Task directions: Copy out the data from the line containing "Where should I click to: Tap" to its last line, exactly. No pictures.

Information supplied START

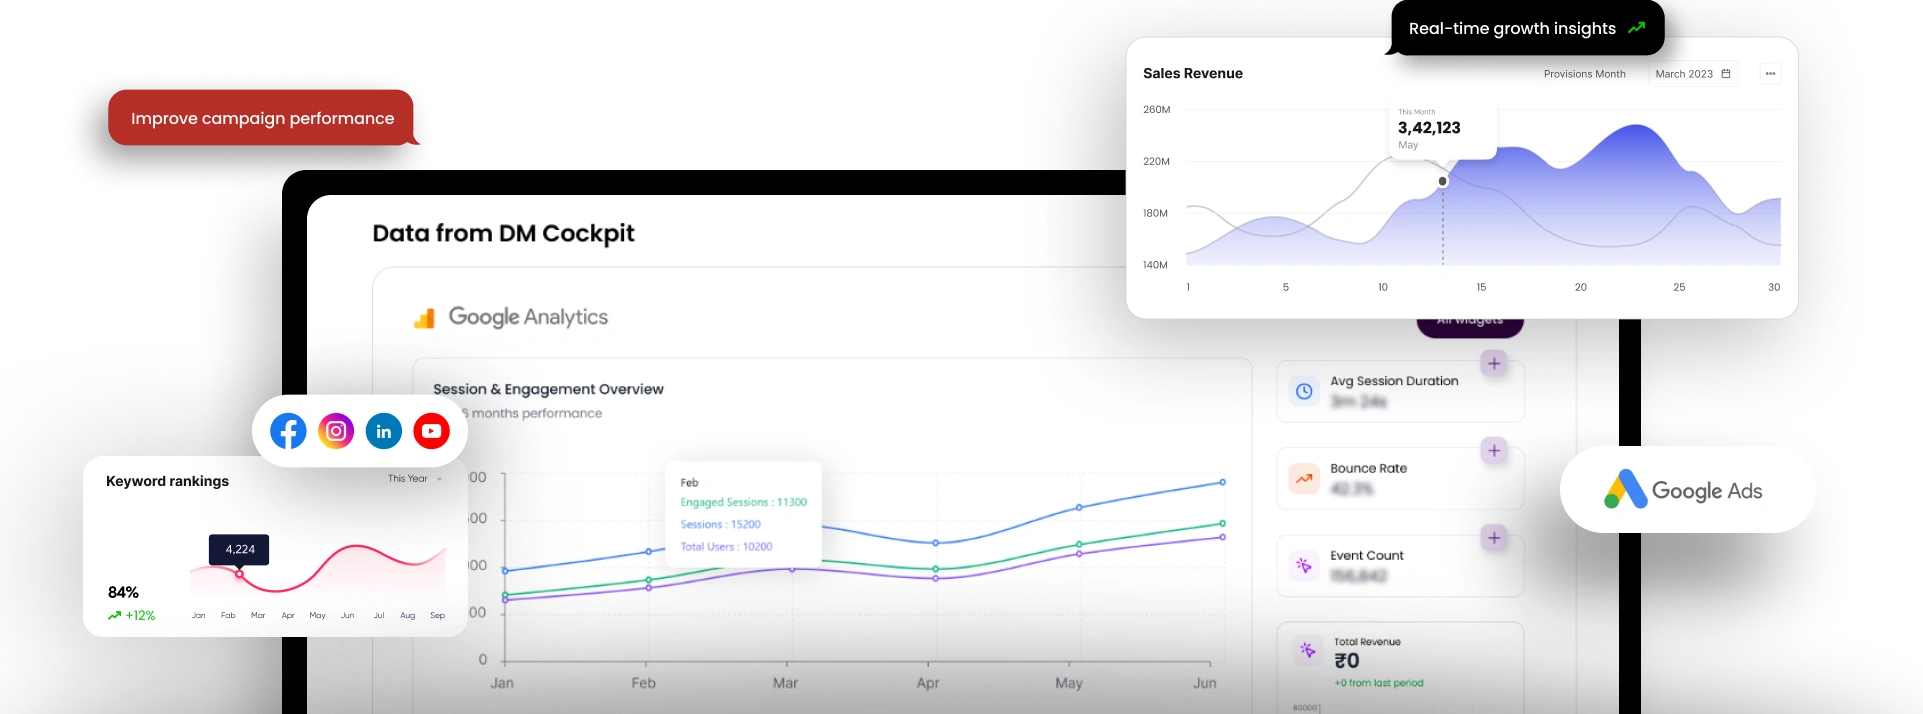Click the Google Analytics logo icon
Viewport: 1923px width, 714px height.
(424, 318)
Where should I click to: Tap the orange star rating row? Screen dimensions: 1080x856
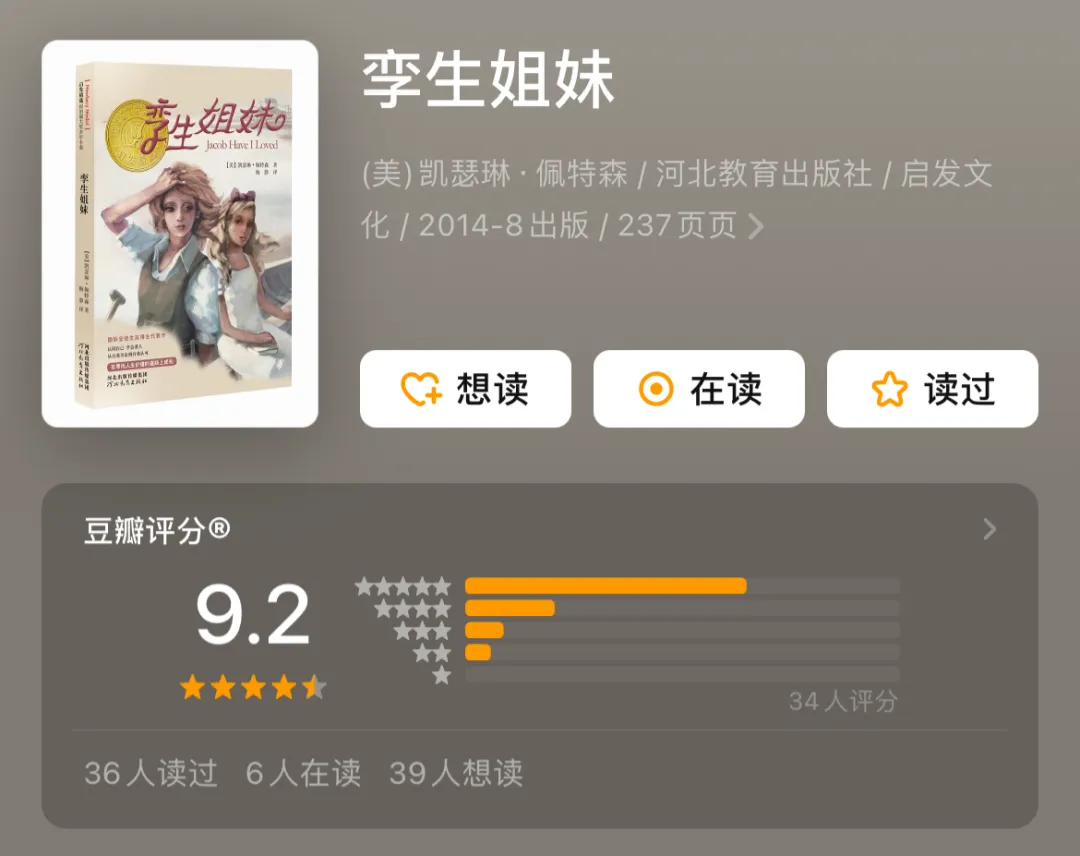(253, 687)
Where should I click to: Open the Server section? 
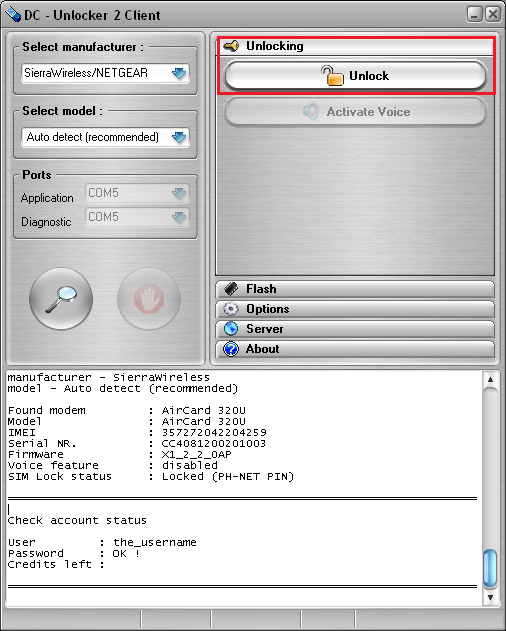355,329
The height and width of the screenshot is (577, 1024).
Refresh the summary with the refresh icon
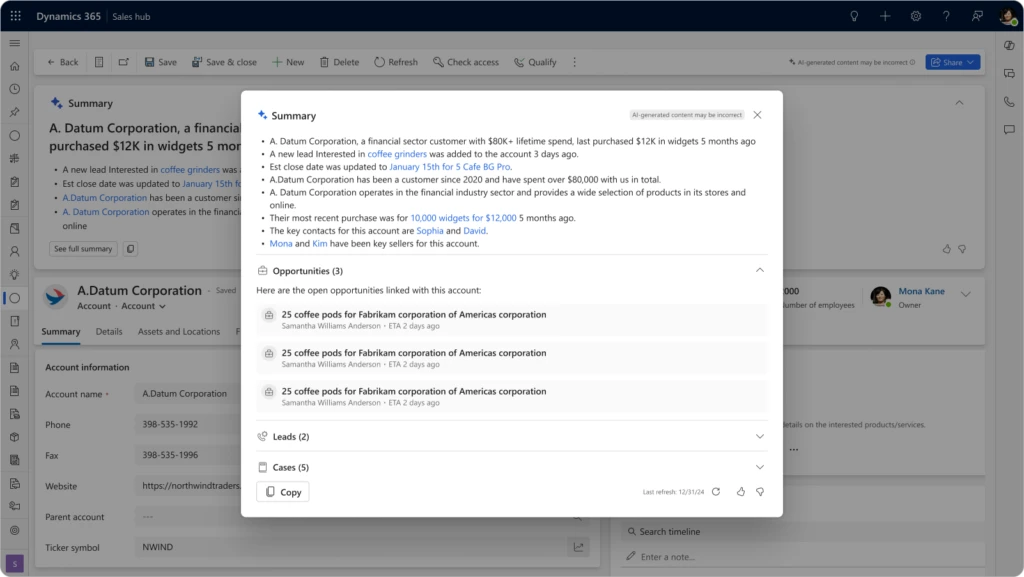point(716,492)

Information supplied END

Answer below:
Where should I click to: Tap the orange star rating row? Screen dimensions: 1080x856
(253, 687)
Where should I click to: Open the Server section? 
355,329
The height and width of the screenshot is (577, 1024).
Refresh the summary with the refresh icon
point(716,492)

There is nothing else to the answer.